The Stop Stansted Expansion group points to figures in the Department for Transport’s latest UK Aviation Forecasts document which include a “central forecast” of 31m for annual passengers numbers at Stansted in 2030 – within the current cap of 35m.
SSE chairman Peter Sanders said: “MAG’s overstatement of potential demand to secure support for expansion is nothing more than an opportunistic ploy. It is designed to take advantage of a lull during Government consultations on the future of aviation and to try to rush through permissions that might otherwise be restricted once the new aviation policy emerges towards the end of 2018.”
He added: “MAG has presented its case as if failure to concede a further tranche of expansion would somehow compromise the rights of the travelling public as well as the UK economy, when the Government’s own figures show this to be far from the truth.”
However, the DfT report states that the purpose of the forecasts “is primarily in informing longer term strategic policy rather than in providing detailed forecasts at each individual airport in the short term”.
It says the overall national forecast is subject to a level uncertainty, which is all the greater when applied to individual airports.
The report also says that the forecasts aim to reflect current planning restrictions and “should not be considered a cap on the development of individual airports”.
A spokesman for Stansted Airport said that its growth over the past five years had “significantly exceeded” previous projections from both the Government and the Airports Commission, effectively putting it 10 years ahead of where official forecasts said it would be.

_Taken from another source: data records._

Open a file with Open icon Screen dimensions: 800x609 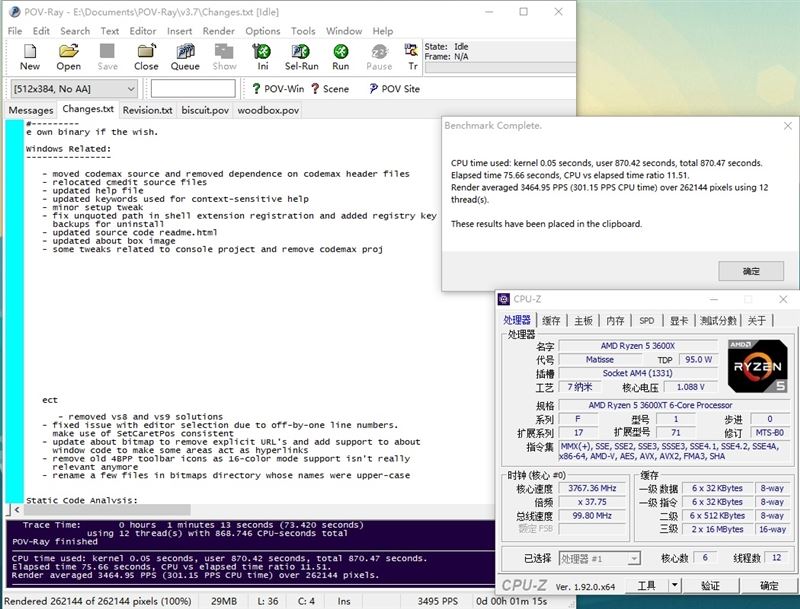[x=68, y=52]
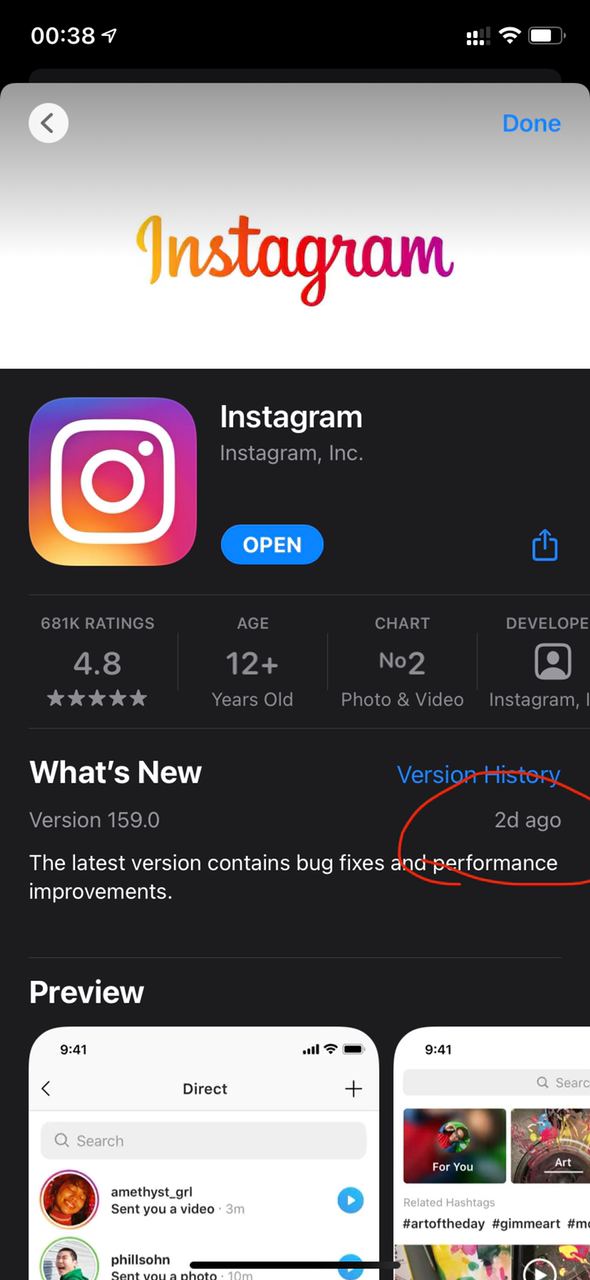Tap the No2 Photo & Video chart rank
The height and width of the screenshot is (1280, 590).
(402, 662)
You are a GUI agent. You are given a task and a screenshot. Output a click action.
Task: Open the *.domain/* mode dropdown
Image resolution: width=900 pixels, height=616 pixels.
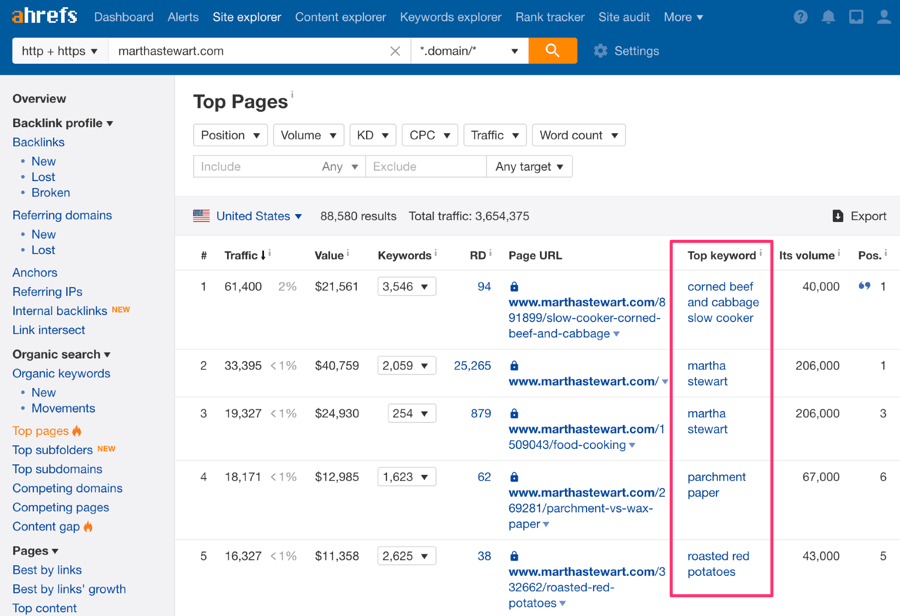[469, 51]
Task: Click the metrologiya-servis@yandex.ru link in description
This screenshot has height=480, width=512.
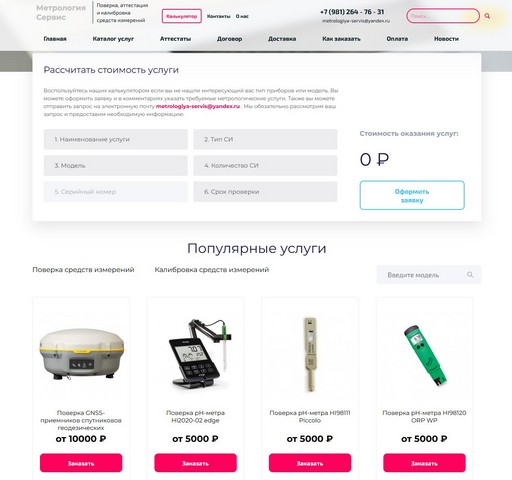Action: tap(198, 106)
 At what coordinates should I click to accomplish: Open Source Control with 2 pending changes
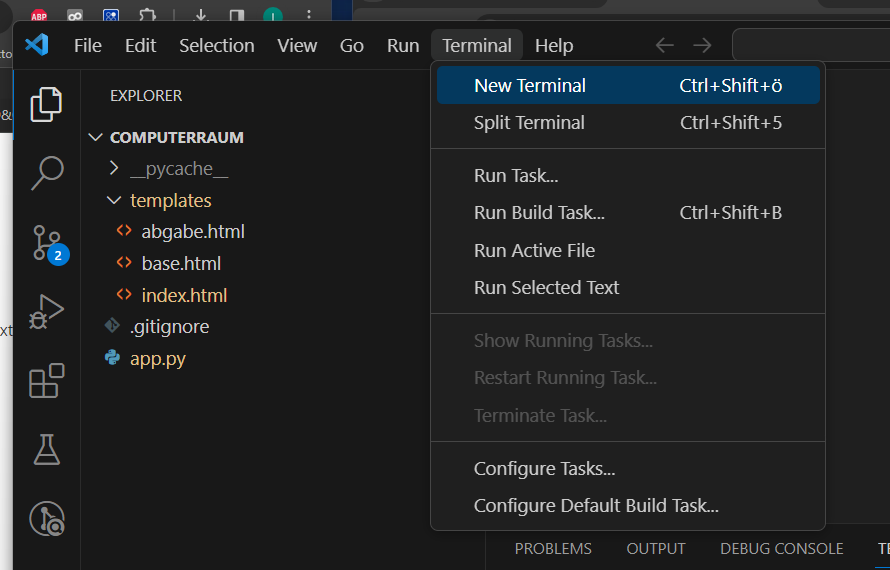pyautogui.click(x=46, y=242)
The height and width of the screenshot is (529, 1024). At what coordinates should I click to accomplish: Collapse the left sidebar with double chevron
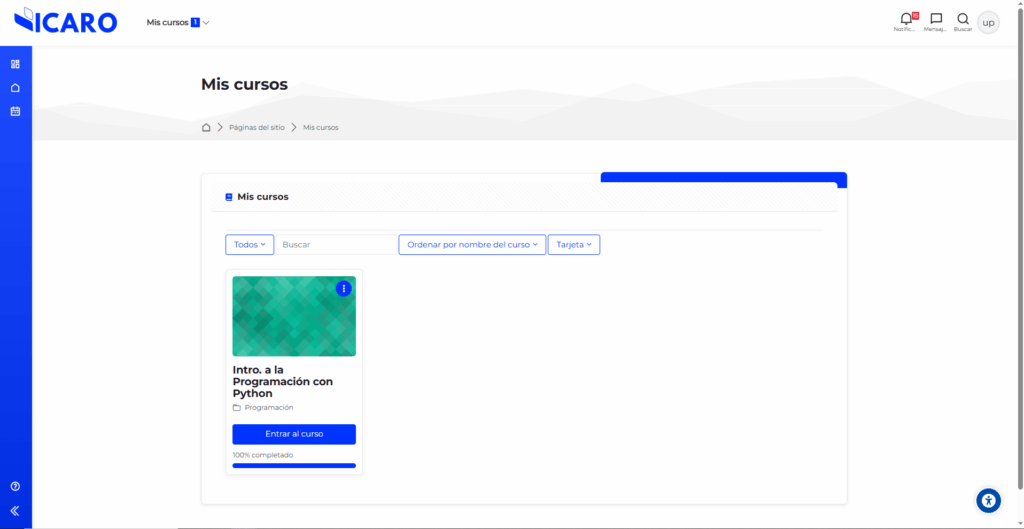point(15,511)
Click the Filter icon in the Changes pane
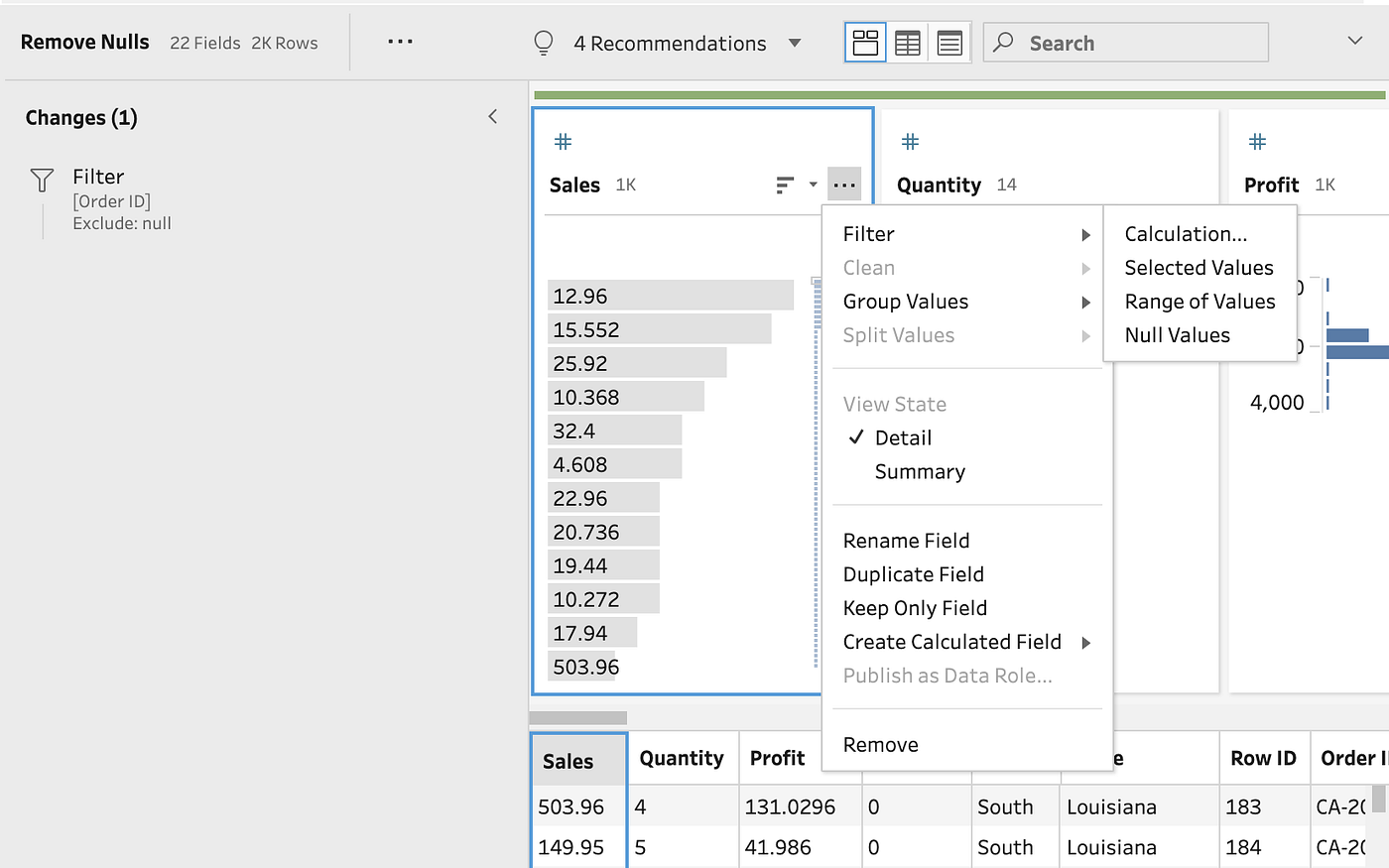Image resolution: width=1389 pixels, height=868 pixels. [42, 180]
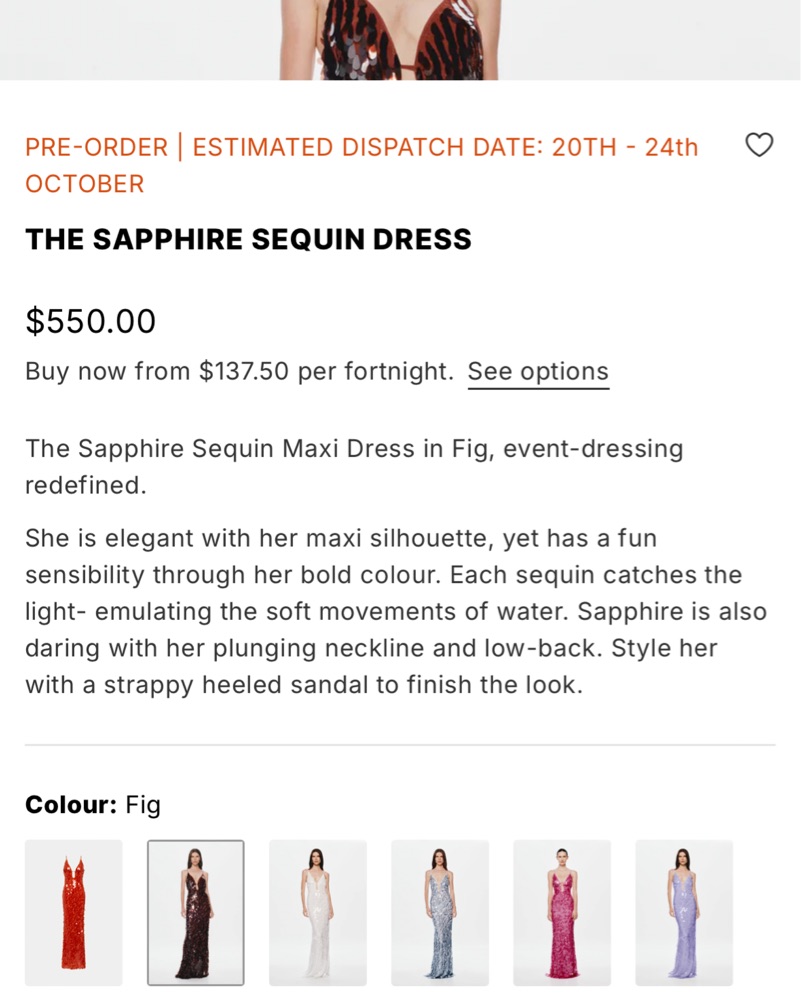Viewport: 801px width, 1000px height.
Task: Click the 'She is elegant' description sentence
Action: 340,540
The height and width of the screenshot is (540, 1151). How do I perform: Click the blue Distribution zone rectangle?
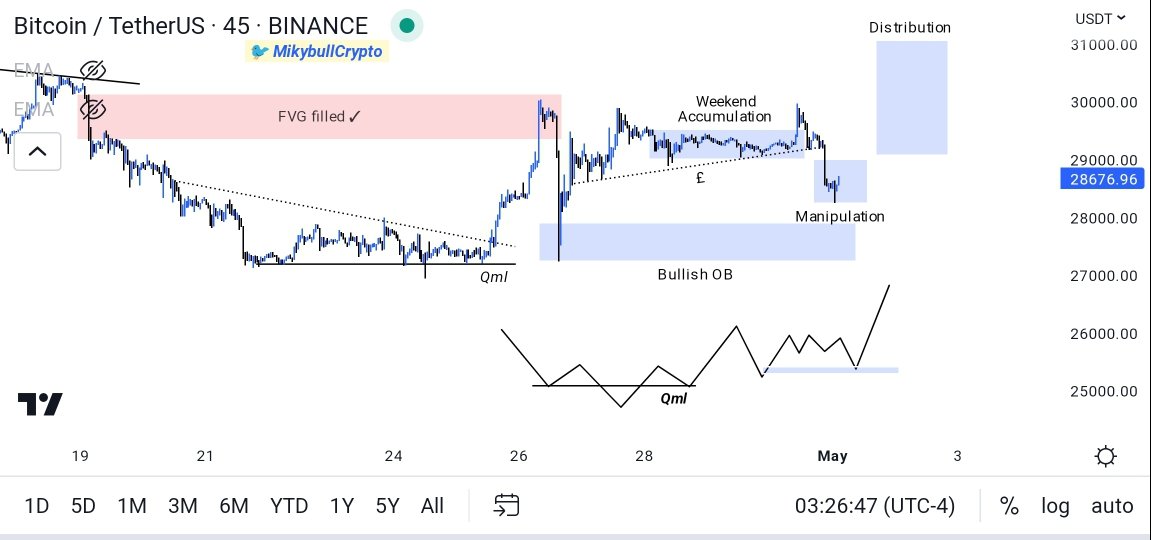point(912,97)
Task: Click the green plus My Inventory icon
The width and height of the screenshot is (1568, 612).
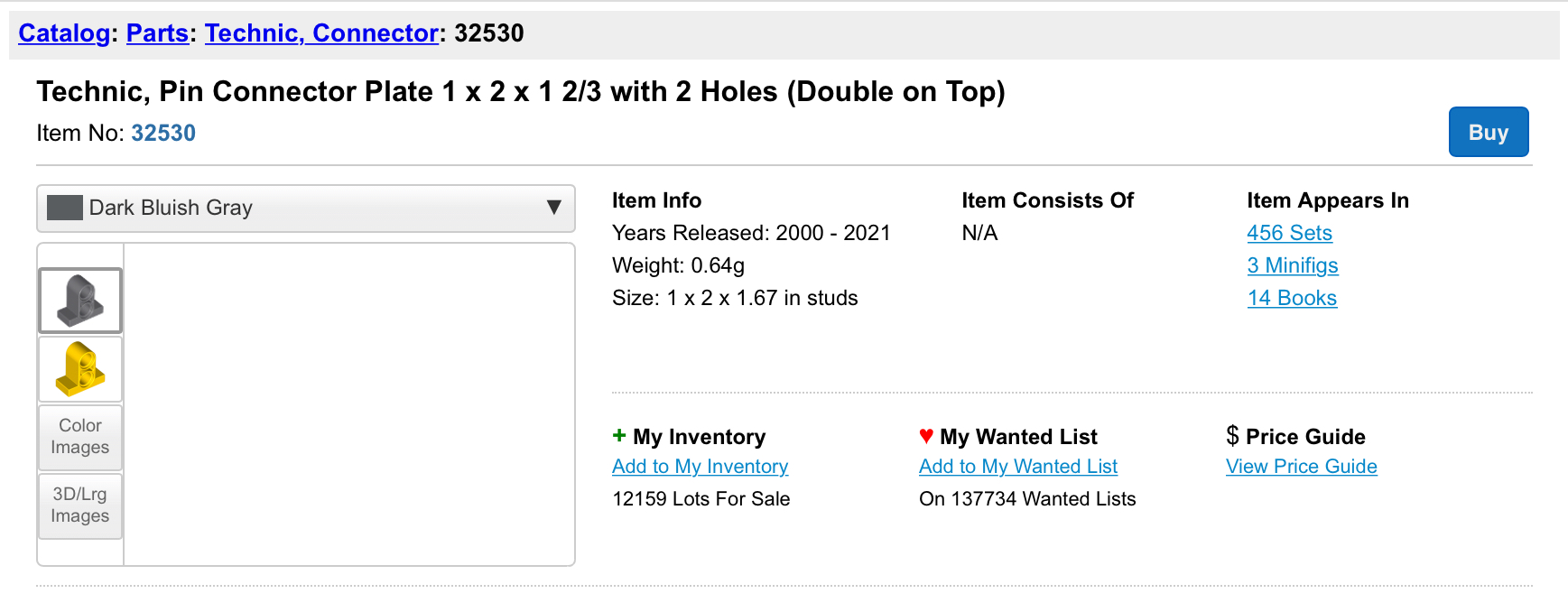Action: click(619, 436)
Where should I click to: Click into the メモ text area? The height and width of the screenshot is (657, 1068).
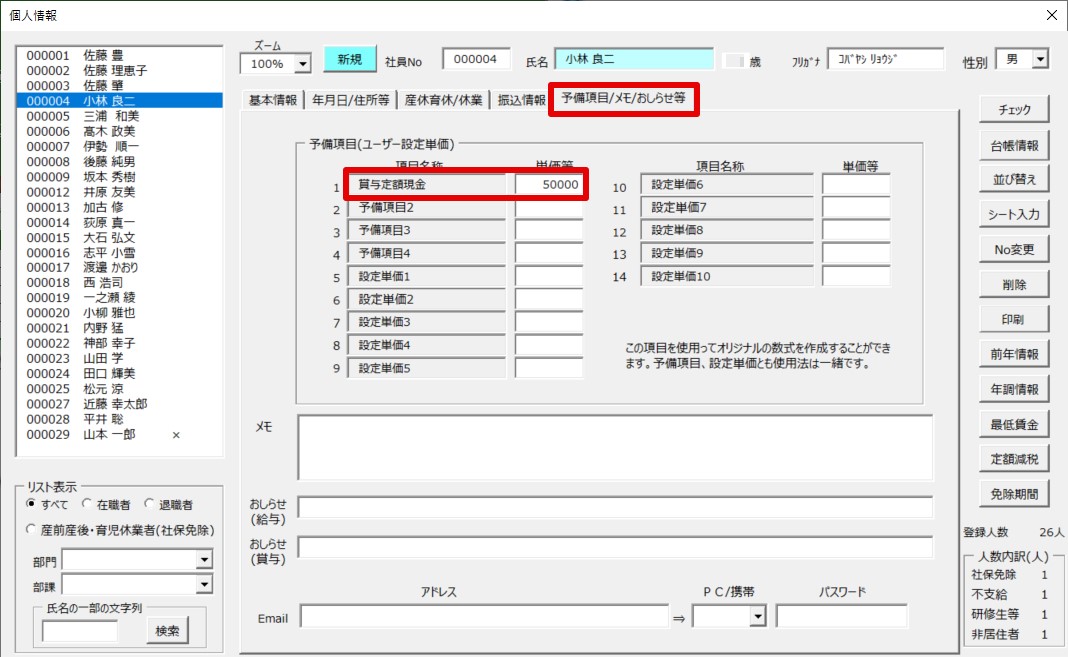click(x=614, y=448)
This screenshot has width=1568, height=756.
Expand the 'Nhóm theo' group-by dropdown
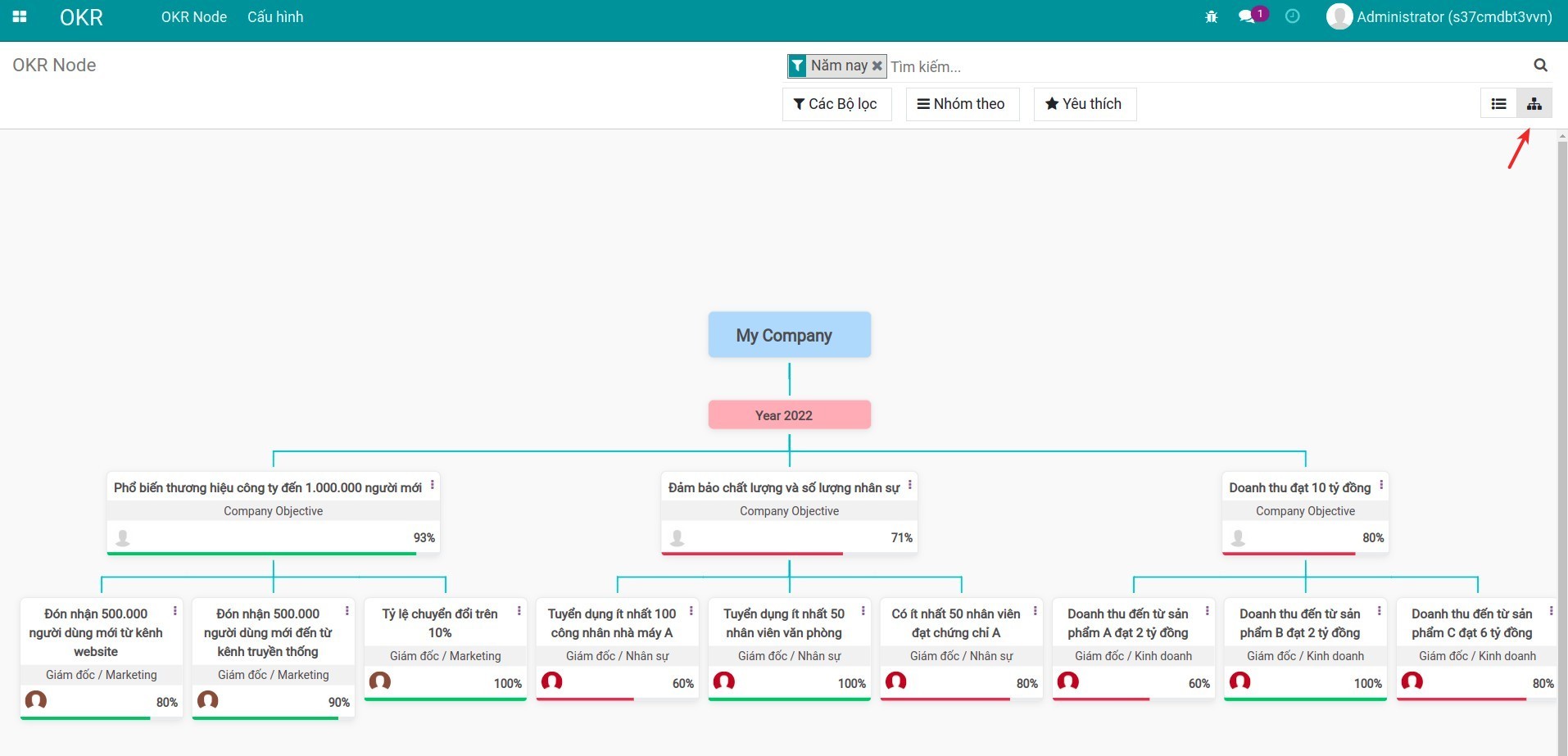962,104
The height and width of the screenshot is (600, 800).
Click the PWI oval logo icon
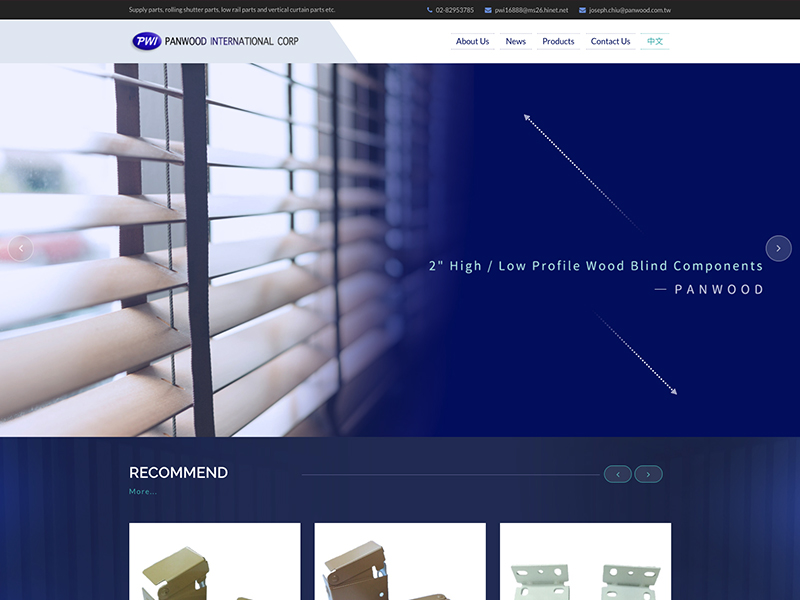[146, 41]
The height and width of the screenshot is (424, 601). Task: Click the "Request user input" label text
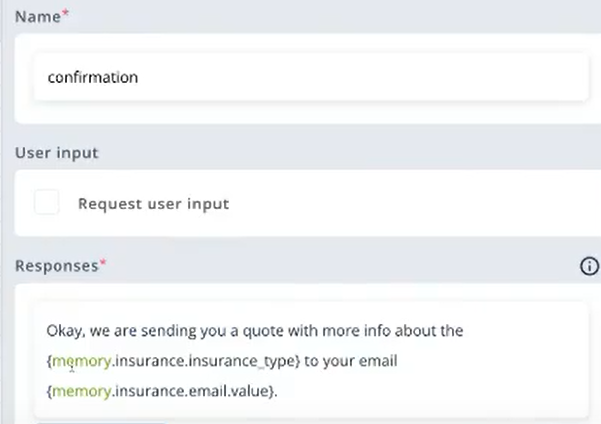(153, 204)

“Unfortunately, the Government’s recently published forecasts suffer from the same fundamental flaws as their previous forecasts, in particular their failure to take account of commercial drivers that have delivered the exceptionally strong growth for Stansted Airport and its low cost carriers, such as highly competitive air fares and long term commercial agreements with airlines,” he added.
“For that reason we welcome the DfT’s acceptance that the purpose of its recently published forecasts is not to provide detailed projections for each individual airport, and the recognition that other forecasts may be more appropriate in informing local planning decisions.
“Looking to the future, our independently prepared traffic forecasts show continued strong growth at Stansted, with the airport serving 35m passengers in 2023. These forecasts provide the airport with the business case for the substantial investment in new passenger facilities that we will be making over the coming years.”